Your task: Write out the opening lines of the data word for word, up to and including the line with "Click the gamepad icon next to 键位切换", and leave every picture and every later line out.

═══ Provided records

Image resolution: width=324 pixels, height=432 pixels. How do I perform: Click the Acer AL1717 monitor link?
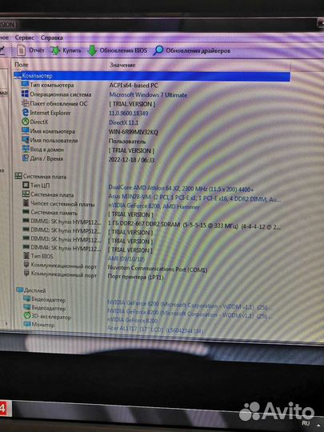(x=155, y=330)
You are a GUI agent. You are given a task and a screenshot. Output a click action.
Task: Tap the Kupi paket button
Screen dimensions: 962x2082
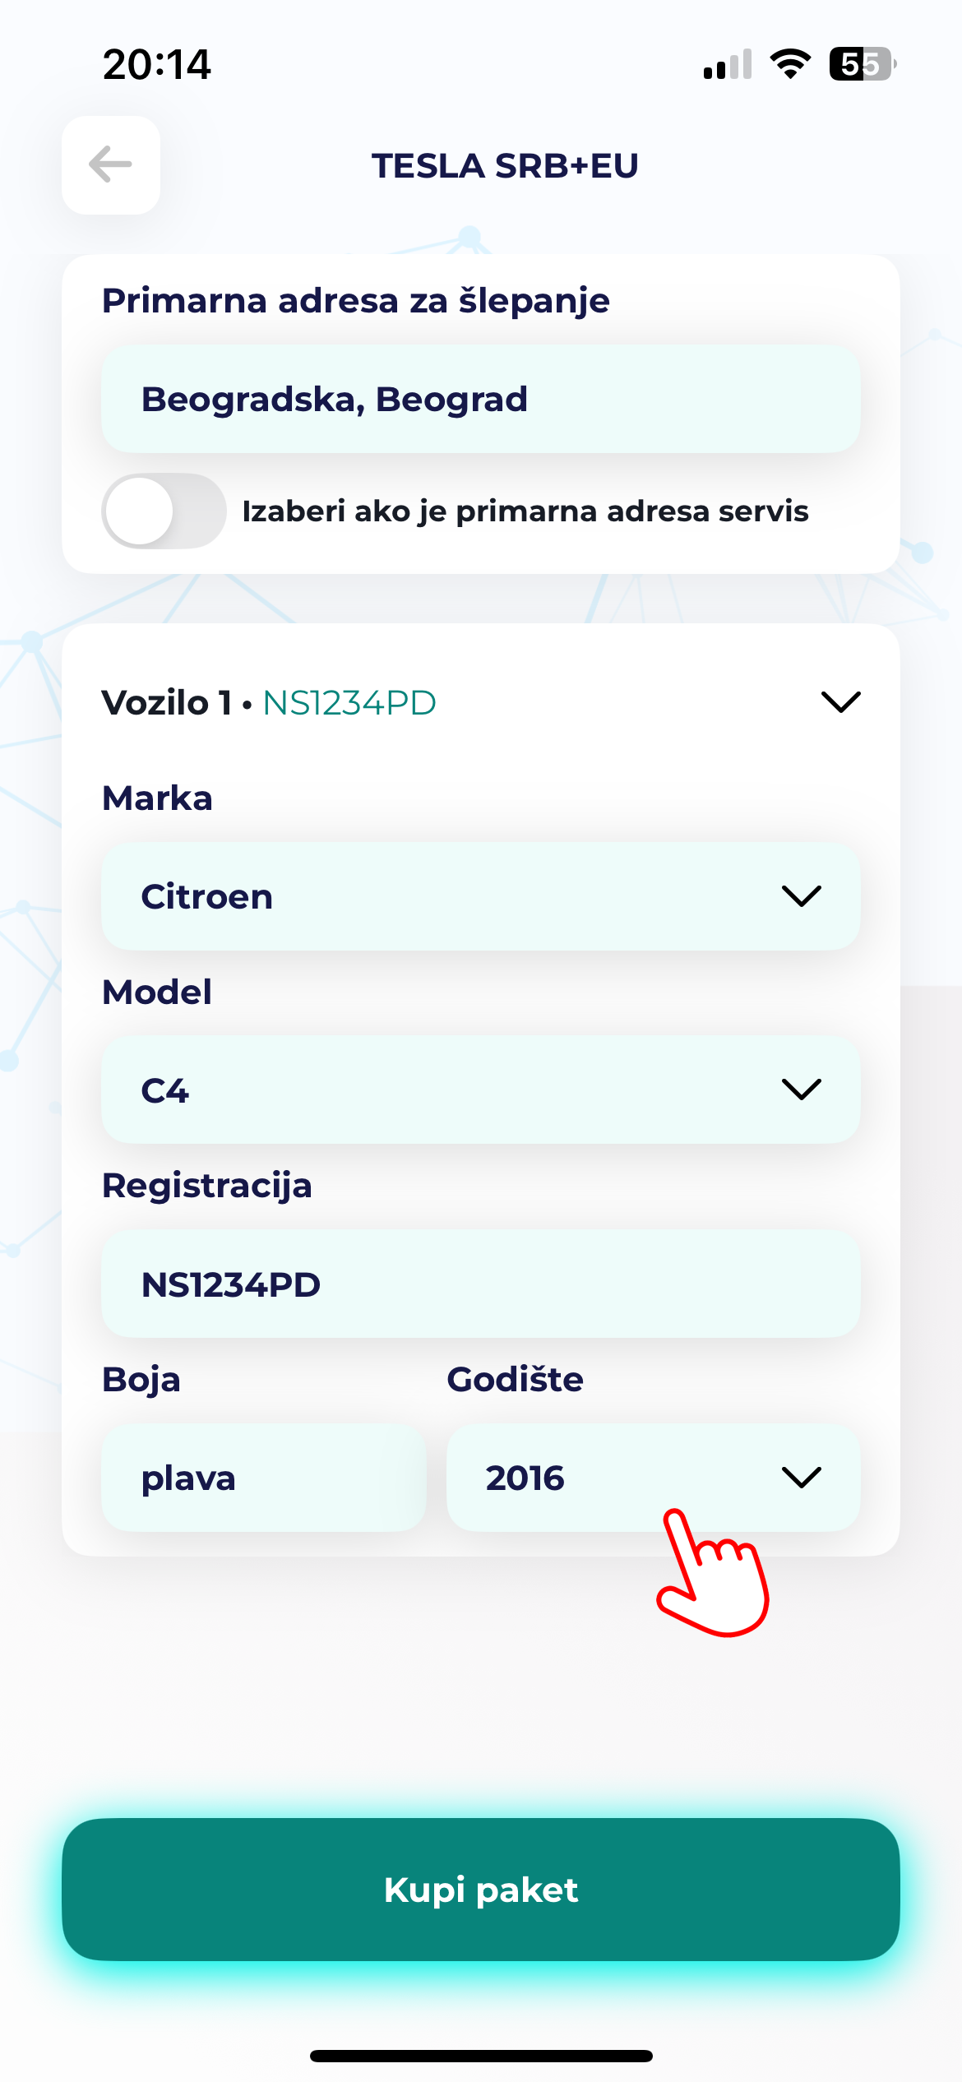tap(481, 1890)
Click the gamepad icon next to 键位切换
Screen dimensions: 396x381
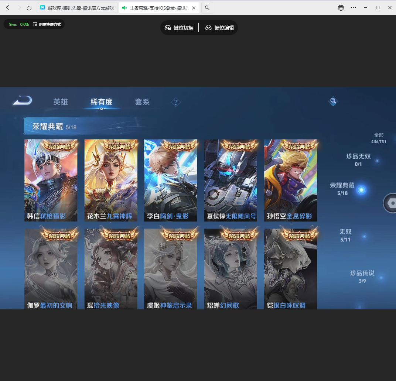(x=168, y=27)
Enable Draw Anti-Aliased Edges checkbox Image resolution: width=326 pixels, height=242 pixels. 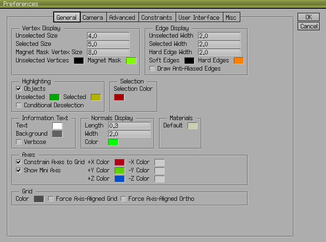click(x=152, y=69)
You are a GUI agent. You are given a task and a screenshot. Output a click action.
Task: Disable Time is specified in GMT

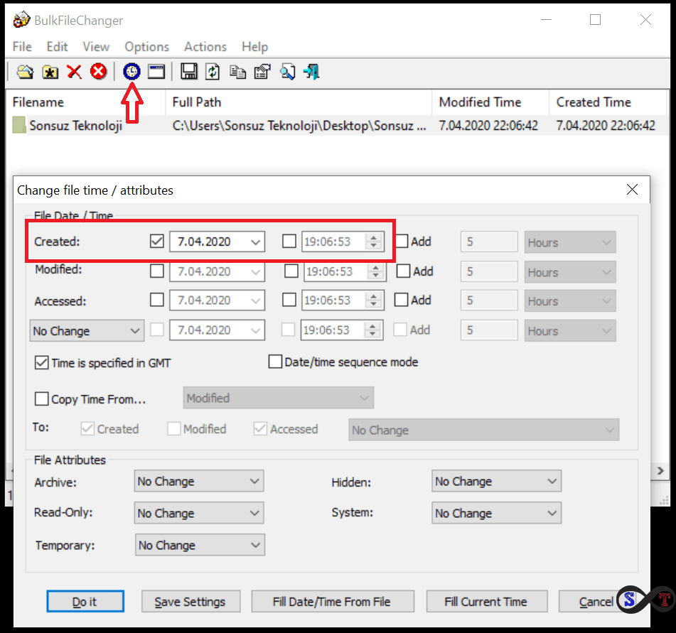(x=42, y=363)
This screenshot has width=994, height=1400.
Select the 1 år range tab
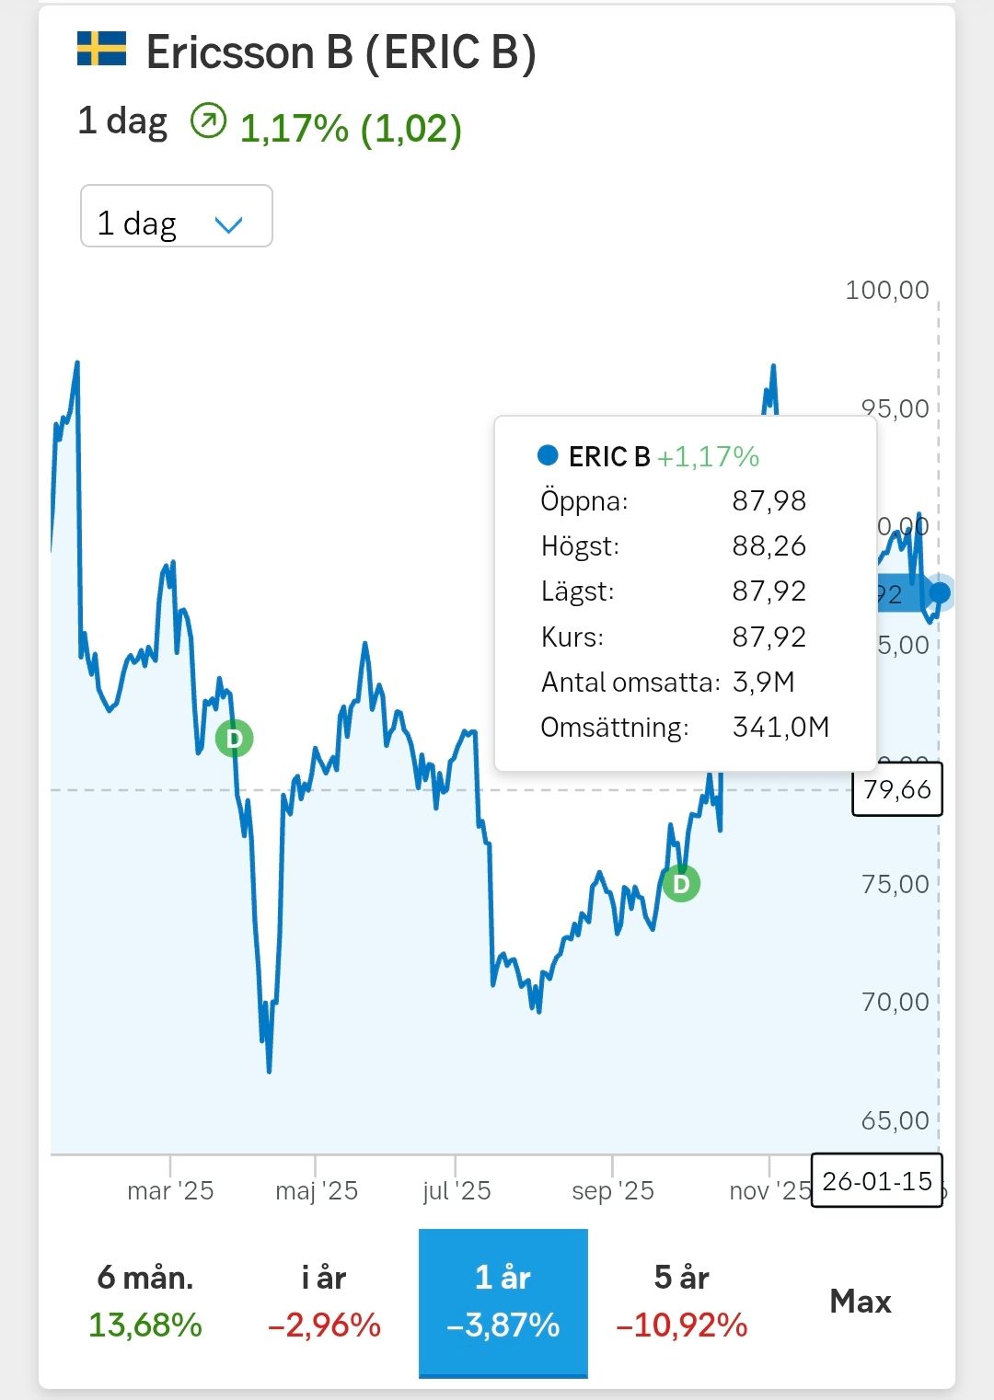pyautogui.click(x=503, y=1301)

══════

Solution to this exercise:
Image resolution: width=324 pixels, height=432 pixels. How do I perform: Click the Acer AL1717 monitor link?
(x=155, y=330)
You are a GUI agent. You are given a task and a screenshot. Output a click action.
Task: Tap the Kupi paket button
Screen dimensions: 962x2082
tap(481, 1890)
Click the gamepad icon next to 键位切换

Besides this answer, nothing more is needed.